Excerpt provided
New York Times
January 19, 2005
Anyone who watched the delicate rinse cycle applied to Condoleezza Rice by the Senate Foreign Relations Committee yesterday, despite a jab here and there, could be forgiven for thinking that the future secretary of state was a newcomer to the Bush administration. With a few exceptions, the hearing was political theater. Ms. Rice acted as if things were going according to plan in Iraq and everywhere else, and the senators acted as if she were not part of the serial disasters of the administration's foreign policy.
President Bush is entitled to choose his cabinet, and there was never much chance of opposition to Ms. Rice, a trusted member of his inner circle. But confirmation hearings should critically examine the nominee. Another unfortunate choice for a top job, Alberto Gonzales, at least had to endure a few hours' grilling on the torture of prisoners on his way to becoming attorney general.
Yesterday, Democratic senators, and some Republicans, recited the flaws in Mr. Bush's foreign policies - most glaringly on Iraq - and then did little more than politely urge Ms. Rice to check into those things once she's confirmed.

(Saved data entries)

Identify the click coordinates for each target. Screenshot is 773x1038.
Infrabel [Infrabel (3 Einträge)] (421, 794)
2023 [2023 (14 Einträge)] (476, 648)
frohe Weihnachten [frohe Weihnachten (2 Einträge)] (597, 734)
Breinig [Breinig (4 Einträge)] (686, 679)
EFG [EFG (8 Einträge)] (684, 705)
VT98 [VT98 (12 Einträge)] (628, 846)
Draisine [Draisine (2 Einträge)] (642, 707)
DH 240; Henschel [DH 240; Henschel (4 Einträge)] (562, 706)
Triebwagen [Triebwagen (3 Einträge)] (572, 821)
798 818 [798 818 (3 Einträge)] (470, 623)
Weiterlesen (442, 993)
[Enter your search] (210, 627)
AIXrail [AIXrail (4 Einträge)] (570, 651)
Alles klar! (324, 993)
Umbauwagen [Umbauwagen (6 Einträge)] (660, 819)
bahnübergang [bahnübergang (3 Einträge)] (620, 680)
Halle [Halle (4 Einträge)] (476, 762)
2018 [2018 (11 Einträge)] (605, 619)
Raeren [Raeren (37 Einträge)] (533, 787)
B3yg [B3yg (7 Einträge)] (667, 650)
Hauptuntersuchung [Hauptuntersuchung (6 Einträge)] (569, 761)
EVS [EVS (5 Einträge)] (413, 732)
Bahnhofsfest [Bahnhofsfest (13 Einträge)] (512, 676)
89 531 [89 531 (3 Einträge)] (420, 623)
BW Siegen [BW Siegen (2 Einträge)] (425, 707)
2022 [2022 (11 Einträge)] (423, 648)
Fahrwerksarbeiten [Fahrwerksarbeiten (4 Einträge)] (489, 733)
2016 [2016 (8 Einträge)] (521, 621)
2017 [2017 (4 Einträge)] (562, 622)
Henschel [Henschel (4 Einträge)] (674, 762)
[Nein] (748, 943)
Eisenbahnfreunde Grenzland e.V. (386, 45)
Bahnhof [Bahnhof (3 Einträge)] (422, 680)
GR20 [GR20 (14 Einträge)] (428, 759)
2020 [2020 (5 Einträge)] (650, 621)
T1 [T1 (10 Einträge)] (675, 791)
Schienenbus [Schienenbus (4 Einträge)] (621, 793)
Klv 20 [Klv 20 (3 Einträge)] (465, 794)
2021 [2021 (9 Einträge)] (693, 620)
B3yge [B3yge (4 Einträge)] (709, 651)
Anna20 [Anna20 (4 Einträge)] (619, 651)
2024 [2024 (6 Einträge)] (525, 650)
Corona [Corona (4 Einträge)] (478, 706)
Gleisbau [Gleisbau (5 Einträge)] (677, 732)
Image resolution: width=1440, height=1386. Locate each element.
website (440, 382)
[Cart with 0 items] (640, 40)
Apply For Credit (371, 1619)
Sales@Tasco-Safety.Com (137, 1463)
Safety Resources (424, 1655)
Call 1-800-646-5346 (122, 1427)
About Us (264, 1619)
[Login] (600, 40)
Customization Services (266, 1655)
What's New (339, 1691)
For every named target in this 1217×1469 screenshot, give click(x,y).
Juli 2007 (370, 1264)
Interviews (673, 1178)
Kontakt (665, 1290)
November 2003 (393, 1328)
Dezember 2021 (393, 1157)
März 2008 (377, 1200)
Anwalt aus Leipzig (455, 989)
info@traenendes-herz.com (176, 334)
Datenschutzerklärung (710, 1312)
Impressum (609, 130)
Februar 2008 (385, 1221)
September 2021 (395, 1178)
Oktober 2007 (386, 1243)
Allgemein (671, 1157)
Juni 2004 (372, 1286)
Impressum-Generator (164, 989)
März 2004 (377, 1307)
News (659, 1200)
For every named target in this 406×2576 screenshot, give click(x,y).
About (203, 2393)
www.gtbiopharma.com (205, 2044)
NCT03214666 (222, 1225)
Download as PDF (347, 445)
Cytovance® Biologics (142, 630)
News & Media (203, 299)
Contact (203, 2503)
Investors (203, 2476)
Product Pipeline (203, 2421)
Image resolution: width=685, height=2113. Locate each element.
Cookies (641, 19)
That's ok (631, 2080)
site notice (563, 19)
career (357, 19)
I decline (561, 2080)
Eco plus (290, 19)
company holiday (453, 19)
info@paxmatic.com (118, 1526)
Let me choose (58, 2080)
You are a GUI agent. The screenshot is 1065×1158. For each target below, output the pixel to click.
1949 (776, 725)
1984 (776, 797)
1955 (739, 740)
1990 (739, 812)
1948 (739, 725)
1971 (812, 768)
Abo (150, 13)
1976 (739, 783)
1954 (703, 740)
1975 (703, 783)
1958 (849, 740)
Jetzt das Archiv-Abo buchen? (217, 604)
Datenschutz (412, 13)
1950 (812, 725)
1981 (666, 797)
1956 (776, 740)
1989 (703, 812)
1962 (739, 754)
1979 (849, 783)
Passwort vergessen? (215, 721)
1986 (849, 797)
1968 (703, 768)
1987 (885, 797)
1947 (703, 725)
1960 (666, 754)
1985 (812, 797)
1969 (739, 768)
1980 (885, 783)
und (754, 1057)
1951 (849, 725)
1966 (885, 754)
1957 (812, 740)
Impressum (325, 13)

Task goal
Name every person mentioned in the text above about Condoleezza Rice's confirmation hearing.

Task result
Condoleezza Rice, President Bush, Alberto Gonzales